*** Opening of Materials provided ***

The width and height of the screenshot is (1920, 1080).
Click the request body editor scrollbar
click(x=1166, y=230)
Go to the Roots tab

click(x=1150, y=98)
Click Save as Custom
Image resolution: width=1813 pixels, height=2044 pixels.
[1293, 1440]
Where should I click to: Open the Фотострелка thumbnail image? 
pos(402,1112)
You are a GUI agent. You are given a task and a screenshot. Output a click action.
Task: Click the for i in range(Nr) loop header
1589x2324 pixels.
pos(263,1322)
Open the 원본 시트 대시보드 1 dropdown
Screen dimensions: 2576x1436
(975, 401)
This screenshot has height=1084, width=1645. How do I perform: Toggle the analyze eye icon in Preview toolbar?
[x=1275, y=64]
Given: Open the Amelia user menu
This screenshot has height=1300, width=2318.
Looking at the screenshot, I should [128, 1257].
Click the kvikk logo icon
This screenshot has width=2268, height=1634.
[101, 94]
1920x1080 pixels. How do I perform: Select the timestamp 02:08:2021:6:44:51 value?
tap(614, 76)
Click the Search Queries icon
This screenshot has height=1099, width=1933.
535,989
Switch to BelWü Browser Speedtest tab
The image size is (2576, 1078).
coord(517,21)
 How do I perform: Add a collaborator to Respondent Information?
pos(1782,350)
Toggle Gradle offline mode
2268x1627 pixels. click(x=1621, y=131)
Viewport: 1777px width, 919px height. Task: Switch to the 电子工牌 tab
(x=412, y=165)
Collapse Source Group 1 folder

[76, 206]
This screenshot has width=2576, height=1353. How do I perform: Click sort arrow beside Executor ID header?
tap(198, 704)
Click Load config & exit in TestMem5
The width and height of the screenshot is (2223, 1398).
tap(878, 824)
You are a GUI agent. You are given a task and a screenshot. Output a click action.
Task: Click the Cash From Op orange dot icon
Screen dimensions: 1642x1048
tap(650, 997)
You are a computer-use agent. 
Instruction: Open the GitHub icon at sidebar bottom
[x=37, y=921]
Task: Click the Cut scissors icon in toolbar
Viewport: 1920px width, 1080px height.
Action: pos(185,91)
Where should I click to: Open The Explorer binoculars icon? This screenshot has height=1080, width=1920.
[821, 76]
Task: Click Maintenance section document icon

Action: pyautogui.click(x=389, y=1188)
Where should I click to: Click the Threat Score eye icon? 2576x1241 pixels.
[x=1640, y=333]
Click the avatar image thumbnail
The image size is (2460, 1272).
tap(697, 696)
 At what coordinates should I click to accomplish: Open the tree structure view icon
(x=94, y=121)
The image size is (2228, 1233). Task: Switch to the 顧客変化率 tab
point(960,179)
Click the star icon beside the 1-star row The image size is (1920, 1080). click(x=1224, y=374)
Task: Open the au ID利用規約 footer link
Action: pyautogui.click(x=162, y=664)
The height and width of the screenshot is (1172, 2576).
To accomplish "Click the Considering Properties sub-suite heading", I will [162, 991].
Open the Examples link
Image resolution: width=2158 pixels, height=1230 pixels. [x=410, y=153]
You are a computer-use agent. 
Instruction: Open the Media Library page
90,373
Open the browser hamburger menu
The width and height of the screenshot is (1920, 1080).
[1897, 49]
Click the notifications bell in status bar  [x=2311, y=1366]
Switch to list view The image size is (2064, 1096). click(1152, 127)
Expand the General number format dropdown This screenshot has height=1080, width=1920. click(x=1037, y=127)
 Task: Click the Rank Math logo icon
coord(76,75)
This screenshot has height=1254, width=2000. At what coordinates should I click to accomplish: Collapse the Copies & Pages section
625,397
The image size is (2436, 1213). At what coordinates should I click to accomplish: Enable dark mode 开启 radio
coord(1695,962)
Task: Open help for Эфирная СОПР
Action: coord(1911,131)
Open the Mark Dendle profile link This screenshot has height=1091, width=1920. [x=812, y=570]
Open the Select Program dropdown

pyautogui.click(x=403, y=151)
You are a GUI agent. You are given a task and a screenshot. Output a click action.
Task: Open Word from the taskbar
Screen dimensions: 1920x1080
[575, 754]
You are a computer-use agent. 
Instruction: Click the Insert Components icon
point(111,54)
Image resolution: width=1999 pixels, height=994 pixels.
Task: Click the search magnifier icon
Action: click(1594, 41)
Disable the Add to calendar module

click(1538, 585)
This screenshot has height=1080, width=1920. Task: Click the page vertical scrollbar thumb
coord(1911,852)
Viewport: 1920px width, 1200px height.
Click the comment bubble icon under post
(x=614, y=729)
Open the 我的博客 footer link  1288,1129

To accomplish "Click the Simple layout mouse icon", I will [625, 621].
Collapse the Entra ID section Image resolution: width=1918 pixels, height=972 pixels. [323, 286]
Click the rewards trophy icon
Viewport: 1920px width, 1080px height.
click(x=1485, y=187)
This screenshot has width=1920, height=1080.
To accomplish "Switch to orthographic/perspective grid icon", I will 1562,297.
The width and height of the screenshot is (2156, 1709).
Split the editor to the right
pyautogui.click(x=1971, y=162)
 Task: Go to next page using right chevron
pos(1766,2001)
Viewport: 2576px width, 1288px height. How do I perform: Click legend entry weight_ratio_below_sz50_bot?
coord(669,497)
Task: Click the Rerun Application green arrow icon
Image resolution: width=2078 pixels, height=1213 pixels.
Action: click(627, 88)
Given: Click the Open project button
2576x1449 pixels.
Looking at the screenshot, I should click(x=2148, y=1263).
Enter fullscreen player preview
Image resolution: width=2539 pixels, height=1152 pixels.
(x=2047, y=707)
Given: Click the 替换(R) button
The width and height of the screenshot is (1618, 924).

*** Close of Materials provided ***

## Instructions to follow
Produce an exact copy of every entry above.

## Answer to this exercise
The width and height of the screenshot is (1920, 1080).
Click the request body editor scrollbar
click(x=1166, y=230)
Go to the Roots tab

click(x=1150, y=98)
Click Save as Custom
Image resolution: width=1813 pixels, height=2044 pixels.
[1293, 1440]
Where should I click to: Open the Фотострелка thumbnail image? 
pos(402,1112)
You are a GUI agent. You are given a task and a screenshot. Output a click action.
Task: Click the for i in range(Nr) loop header
1589x2324 pixels.
pos(263,1322)
Open the 원본 시트 대시보드 1 dropdown
Screen dimensions: 2576x1436
(975, 401)
This screenshot has height=1084, width=1645. How do I perform: Toggle the analyze eye icon in Preview toolbar?
[x=1275, y=64]
Given: Open the Amelia user menu
This screenshot has height=1300, width=2318.
Looking at the screenshot, I should [128, 1257].
Click the kvikk logo icon
This screenshot has width=2268, height=1634.
[101, 94]
1920x1080 pixels. How do I perform: Select the timestamp 02:08:2021:6:44:51 value?
tap(614, 76)
Click the Search Queries icon
This screenshot has height=1099, width=1933.
535,989
Switch to BelWü Browser Speedtest tab
The image size is (2576, 1078).
coord(517,21)
 How do I perform: Add a collaborator to Respondent Information?
pos(1782,350)
Toggle Gradle offline mode
2268x1627 pixels. click(x=1621, y=131)
Viewport: 1777px width, 919px height. Task: Switch to the 电子工牌 tab
(x=412, y=165)
Collapse Source Group 1 folder

[76, 206]
This screenshot has width=2576, height=1353. How do I perform: Click sort arrow beside Executor ID header?
tap(198, 704)
Click Load config & exit in TestMem5
The width and height of the screenshot is (2223, 1398).
tap(878, 824)
You are a GUI agent. You are given a task and a screenshot. Output a click action.
Task: Click the Cash From Op orange dot icon
Screen dimensions: 1642x1048
tap(650, 997)
You are a computer-use agent. 
Instruction: Open the GitHub icon at sidebar bottom
[x=37, y=921]
Task: Click the Cut scissors icon in toolbar
Viewport: 1920px width, 1080px height.
Action: pos(185,91)
Where should I click to: Open The Explorer binoculars icon? This screenshot has height=1080, width=1920.
[821, 76]
Task: Click Maintenance section document icon

Action: pyautogui.click(x=389, y=1188)
Where should I click to: Click the Threat Score eye icon? 2576x1241 pixels.
[x=1640, y=333]
Click the avatar image thumbnail
The image size is (2460, 1272).
tap(697, 696)
 At what coordinates should I click to accomplish: Open the tree structure view icon
(x=94, y=121)
The image size is (2228, 1233). Task: Switch to the 顧客変化率 tab
point(960,179)
Click the star icon beside the 1-star row The image size is (1920, 1080). click(x=1224, y=374)
Task: Open the au ID利用規約 footer link
Action: pyautogui.click(x=162, y=664)
The height and width of the screenshot is (1172, 2576).
To accomplish "Click the Considering Properties sub-suite heading", I will [162, 991].
Open the Examples link
Image resolution: width=2158 pixels, height=1230 pixels. [x=410, y=153]
You are a computer-use agent. 
Instruction: Open the Media Library page
90,373
Open the browser hamburger menu
The width and height of the screenshot is (1920, 1080).
[1897, 49]
Click the notifications bell in status bar  [x=2311, y=1366]
Switch to list view The image size is (2064, 1096). click(1152, 127)
Expand the General number format dropdown This screenshot has height=1080, width=1920. click(x=1037, y=127)
 Task: Click the Rank Math logo icon
coord(76,75)
This screenshot has height=1254, width=2000. At what coordinates should I click to accomplish: Collapse the Copies & Pages section
625,397
The image size is (2436, 1213). At what coordinates should I click to accomplish: Enable dark mode 开启 radio
coord(1695,962)
Task: Open help for Эфирная СОПР
Action: coord(1911,131)
Open the Mark Dendle profile link This screenshot has height=1091, width=1920. [x=812, y=570]
Open the Select Program dropdown

pyautogui.click(x=403, y=151)
You are a GUI agent. You are given a task and a screenshot. Output a click action.
Task: Open Word from the taskbar
Screen dimensions: 1920x1080
[575, 754]
You are a computer-use agent. 
Instruction: Click the Insert Components icon
point(111,54)
Image resolution: width=1999 pixels, height=994 pixels.
Task: Click the search magnifier icon
Action: click(1594, 41)
Disable the Add to calendar module

click(1538, 585)
This screenshot has height=1080, width=1920. Task: Click the page vertical scrollbar thumb
coord(1911,852)
Viewport: 1920px width, 1200px height.
Click the comment bubble icon under post
(x=614, y=729)
Open the 我的博客 footer link  1288,1129

To accomplish "Click the Simple layout mouse icon", I will [625, 621].
Collapse the Entra ID section Image resolution: width=1918 pixels, height=972 pixels. [323, 286]
Click the rewards trophy icon
Viewport: 1920px width, 1080px height.
click(x=1485, y=187)
This screenshot has width=1920, height=1080.
To accomplish "Switch to orthographic/perspective grid icon", I will 1562,297.
The width and height of the screenshot is (2156, 1709).
Split the editor to the right
pyautogui.click(x=1971, y=162)
 Task: Go to next page using right chevron
pos(1766,2001)
Viewport: 2576px width, 1288px height. How do I perform: Click legend entry weight_ratio_below_sz50_bot?
coord(669,497)
Task: Click the Rerun Application green arrow icon
Image resolution: width=2078 pixels, height=1213 pixels.
Action: click(627, 88)
Given: Click the Open project button
2576x1449 pixels.
Looking at the screenshot, I should click(x=2148, y=1263).
Enter fullscreen player preview
Image resolution: width=2539 pixels, height=1152 pixels.
(x=2047, y=707)
Given: Click the 替换(R) button
The width and height of the screenshot is (1618, 924).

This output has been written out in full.